• _TASK REQUIREMENTS_
Write out the listing lines word for word, starting at the line that contains "Given: Launch the" and ending at the line that contains "The image size is (1100, 584).", with both of those lines included.

• _THE RECORDS_
(begin)
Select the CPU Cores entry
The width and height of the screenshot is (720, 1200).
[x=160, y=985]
(end)
(begin)
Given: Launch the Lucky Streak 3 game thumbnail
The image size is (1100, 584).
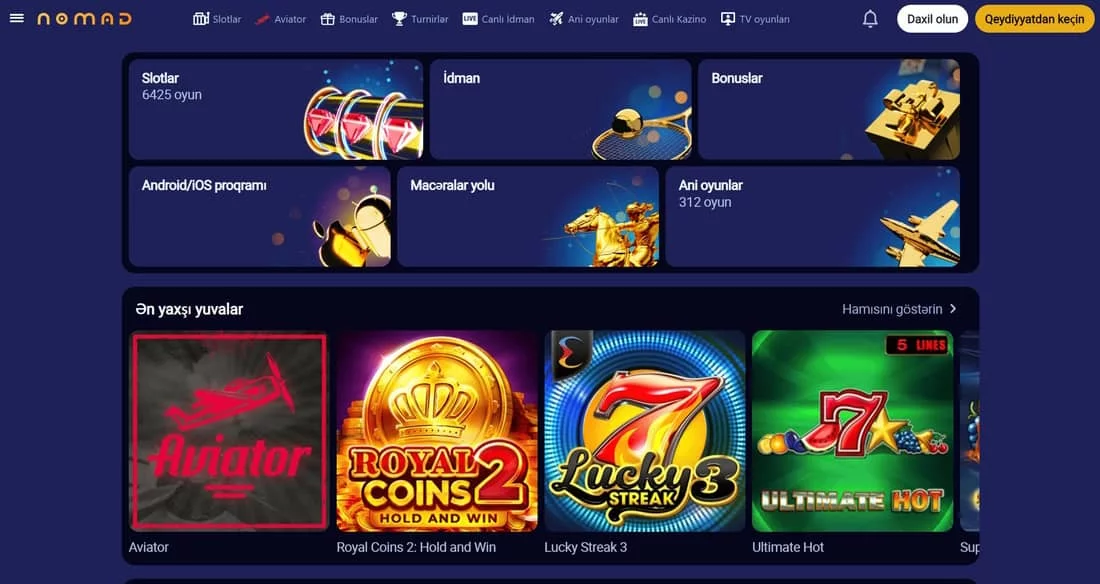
(end)
(begin)
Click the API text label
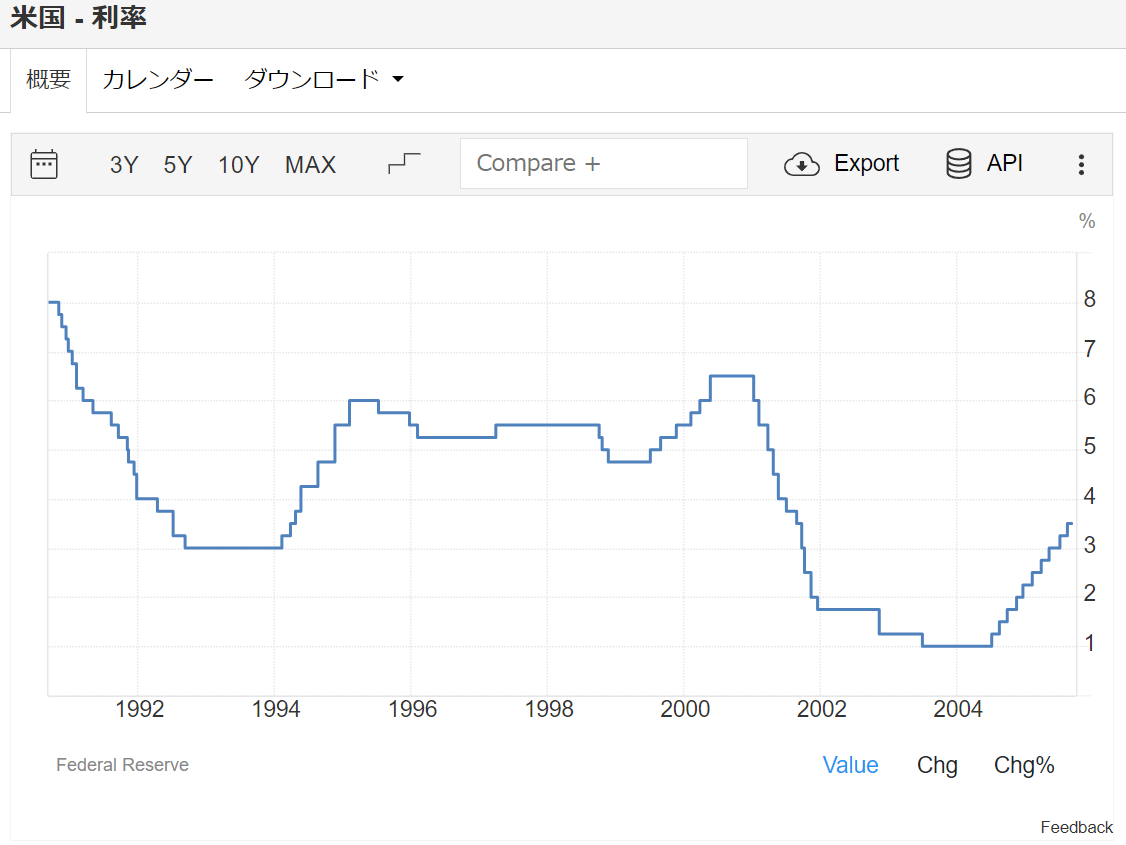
(end)
• _WRITTEN ANSWER_
Given: Launch the Lucky Streak 3 game thumbnail
The image size is (1100, 584).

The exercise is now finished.